# Extrait fourni

..........

La question du rite liturgique sera décidément au centre du pontificat de Benoît XVI. Après la libéralisation retentissante, en 2007, du rite « extraordinaire » de la messe (ou rite tridentin), la Congrégation pour le Culte divin travaillerait actuellement à en repréciser le rite ordinaire (missel de Paul VI). C'est du moins ce que révèle le vaticaniste célèbre Andrea Tornielli, dans le Giornale du 22 août. Selon ses informations, un document d'orientation aurait été remis au pape le 4 avril dernier par le cardinal espagnol Antonio Cañizares, préfet de la Congrégation pour le culte divin, après que celle-ci eut tenu le 12 mars sa réunion plénière.

..........

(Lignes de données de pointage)

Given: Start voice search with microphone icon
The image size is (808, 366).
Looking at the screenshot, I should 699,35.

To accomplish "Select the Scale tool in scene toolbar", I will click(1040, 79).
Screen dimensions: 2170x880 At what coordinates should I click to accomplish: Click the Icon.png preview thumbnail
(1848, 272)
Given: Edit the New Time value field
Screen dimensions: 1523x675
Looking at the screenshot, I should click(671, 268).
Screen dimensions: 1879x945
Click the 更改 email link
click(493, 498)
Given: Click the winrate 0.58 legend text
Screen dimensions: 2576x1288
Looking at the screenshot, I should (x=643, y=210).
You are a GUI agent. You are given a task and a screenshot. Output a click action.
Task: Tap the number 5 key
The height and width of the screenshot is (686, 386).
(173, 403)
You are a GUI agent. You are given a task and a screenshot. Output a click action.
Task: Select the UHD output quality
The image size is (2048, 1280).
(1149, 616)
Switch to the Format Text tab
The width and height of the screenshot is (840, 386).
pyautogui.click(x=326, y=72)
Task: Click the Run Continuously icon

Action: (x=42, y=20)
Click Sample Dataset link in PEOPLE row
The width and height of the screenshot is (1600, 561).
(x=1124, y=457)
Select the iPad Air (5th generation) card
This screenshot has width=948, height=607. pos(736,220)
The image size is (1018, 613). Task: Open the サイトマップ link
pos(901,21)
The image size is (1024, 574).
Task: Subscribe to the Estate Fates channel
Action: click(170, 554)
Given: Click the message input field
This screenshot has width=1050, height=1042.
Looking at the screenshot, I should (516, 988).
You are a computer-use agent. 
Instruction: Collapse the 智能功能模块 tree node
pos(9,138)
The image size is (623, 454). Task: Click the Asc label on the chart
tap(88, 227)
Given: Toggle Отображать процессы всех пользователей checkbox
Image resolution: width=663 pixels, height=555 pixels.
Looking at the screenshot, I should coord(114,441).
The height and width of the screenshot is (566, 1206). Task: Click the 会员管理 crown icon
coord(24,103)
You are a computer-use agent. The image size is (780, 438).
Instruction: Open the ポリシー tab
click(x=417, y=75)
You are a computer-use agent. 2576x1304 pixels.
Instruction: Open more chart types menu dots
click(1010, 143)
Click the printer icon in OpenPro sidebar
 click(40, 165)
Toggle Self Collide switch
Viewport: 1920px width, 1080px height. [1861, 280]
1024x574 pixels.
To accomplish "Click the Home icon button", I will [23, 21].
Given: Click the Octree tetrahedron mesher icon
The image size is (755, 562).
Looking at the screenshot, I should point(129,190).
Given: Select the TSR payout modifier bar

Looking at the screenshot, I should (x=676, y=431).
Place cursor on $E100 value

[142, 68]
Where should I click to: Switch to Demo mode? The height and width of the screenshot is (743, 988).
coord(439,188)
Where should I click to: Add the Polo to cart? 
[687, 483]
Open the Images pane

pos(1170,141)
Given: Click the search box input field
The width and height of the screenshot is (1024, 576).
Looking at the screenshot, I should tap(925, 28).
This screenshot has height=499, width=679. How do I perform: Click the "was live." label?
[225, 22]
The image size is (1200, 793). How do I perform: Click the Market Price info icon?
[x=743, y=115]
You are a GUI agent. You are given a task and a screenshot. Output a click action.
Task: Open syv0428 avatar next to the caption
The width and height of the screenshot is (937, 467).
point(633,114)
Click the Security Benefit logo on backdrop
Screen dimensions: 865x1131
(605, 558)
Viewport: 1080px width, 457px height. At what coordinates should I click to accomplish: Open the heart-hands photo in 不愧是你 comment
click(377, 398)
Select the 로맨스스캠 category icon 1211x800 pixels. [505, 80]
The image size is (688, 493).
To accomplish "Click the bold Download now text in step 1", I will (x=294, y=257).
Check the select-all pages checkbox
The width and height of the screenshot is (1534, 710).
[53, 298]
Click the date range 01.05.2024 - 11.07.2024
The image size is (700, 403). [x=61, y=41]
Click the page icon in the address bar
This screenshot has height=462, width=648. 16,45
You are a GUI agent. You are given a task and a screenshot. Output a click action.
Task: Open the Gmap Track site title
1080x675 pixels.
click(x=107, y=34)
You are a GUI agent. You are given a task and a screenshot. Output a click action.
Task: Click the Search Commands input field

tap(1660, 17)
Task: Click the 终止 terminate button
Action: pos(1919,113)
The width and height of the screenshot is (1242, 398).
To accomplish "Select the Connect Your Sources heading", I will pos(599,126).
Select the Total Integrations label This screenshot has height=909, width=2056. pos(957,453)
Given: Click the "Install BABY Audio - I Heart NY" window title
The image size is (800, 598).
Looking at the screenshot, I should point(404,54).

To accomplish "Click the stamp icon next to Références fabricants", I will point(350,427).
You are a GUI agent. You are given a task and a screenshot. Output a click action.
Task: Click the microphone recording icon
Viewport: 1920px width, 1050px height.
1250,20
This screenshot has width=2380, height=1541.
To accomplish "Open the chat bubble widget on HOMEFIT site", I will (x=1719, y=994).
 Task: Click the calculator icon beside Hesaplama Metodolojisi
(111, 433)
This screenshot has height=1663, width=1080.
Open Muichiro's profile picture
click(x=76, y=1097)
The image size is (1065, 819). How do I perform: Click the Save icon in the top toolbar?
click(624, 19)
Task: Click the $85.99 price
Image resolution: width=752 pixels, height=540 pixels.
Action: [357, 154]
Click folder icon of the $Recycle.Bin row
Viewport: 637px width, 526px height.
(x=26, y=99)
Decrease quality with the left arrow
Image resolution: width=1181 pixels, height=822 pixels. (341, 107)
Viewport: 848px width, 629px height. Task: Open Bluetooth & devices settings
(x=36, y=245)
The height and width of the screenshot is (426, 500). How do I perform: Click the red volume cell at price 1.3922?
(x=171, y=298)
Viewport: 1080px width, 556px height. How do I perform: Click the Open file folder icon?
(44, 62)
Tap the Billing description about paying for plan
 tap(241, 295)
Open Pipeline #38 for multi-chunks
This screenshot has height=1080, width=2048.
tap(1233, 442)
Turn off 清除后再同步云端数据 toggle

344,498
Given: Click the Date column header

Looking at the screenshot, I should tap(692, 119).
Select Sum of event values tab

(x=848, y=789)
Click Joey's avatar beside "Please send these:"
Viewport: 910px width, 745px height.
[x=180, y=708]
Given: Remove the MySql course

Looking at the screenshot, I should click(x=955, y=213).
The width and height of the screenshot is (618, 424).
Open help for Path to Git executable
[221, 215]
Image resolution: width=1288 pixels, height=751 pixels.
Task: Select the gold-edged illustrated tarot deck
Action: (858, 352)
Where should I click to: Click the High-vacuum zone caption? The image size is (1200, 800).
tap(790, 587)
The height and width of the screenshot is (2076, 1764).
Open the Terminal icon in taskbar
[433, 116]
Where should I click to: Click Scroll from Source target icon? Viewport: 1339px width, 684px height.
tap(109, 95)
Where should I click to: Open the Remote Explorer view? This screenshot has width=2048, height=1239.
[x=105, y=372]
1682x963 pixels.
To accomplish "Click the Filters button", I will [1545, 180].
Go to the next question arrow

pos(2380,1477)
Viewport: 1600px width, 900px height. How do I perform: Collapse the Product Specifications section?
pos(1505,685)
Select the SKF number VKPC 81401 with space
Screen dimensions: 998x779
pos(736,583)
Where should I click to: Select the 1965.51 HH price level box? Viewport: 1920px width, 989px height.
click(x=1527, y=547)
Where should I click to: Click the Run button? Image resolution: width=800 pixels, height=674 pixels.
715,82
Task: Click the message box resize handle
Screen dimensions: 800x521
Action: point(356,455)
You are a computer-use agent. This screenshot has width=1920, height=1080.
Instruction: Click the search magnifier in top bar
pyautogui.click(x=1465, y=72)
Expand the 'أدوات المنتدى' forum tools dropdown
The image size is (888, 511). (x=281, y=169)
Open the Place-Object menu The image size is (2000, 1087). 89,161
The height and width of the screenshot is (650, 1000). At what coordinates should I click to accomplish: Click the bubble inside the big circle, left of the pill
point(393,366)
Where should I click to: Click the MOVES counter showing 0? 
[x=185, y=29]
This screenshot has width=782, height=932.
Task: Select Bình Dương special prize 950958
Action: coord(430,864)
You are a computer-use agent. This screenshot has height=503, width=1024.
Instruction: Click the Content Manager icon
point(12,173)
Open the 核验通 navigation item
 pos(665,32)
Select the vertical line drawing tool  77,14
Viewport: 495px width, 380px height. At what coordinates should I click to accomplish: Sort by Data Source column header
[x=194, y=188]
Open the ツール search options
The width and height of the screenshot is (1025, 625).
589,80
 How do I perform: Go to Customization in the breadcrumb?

..........

# Détails de l'exercice
Reprenez le texte plus haut sur la messe sous Benoît XVI et poursuivez-le à partir de sa dernière phrase.

# Réponse ci-dessous
Les membres de la congrégation (qui auraient voté le document à la quasi unanimité) auraient notamment proposé que le célébrant se tourne à nouveau vers l'Orient (position « dos au peuple »), au moins à l'instant de la consécration eucharistique, et que que soit réaffirmée la priorité de la communion dans la bouche sur la communion dans la main. Le missel pourrait être modifié dans sa partie introductive pour éviter les variations, et serait publié avec le texte latin en regard, ce qui permettrait la célébration en latin au moins pour les grandes fêtes. L'idée étant de redonner au rite une sacralité qui lui ferait défaut, et aux fidèles, le sens de l'adoration eucharistique.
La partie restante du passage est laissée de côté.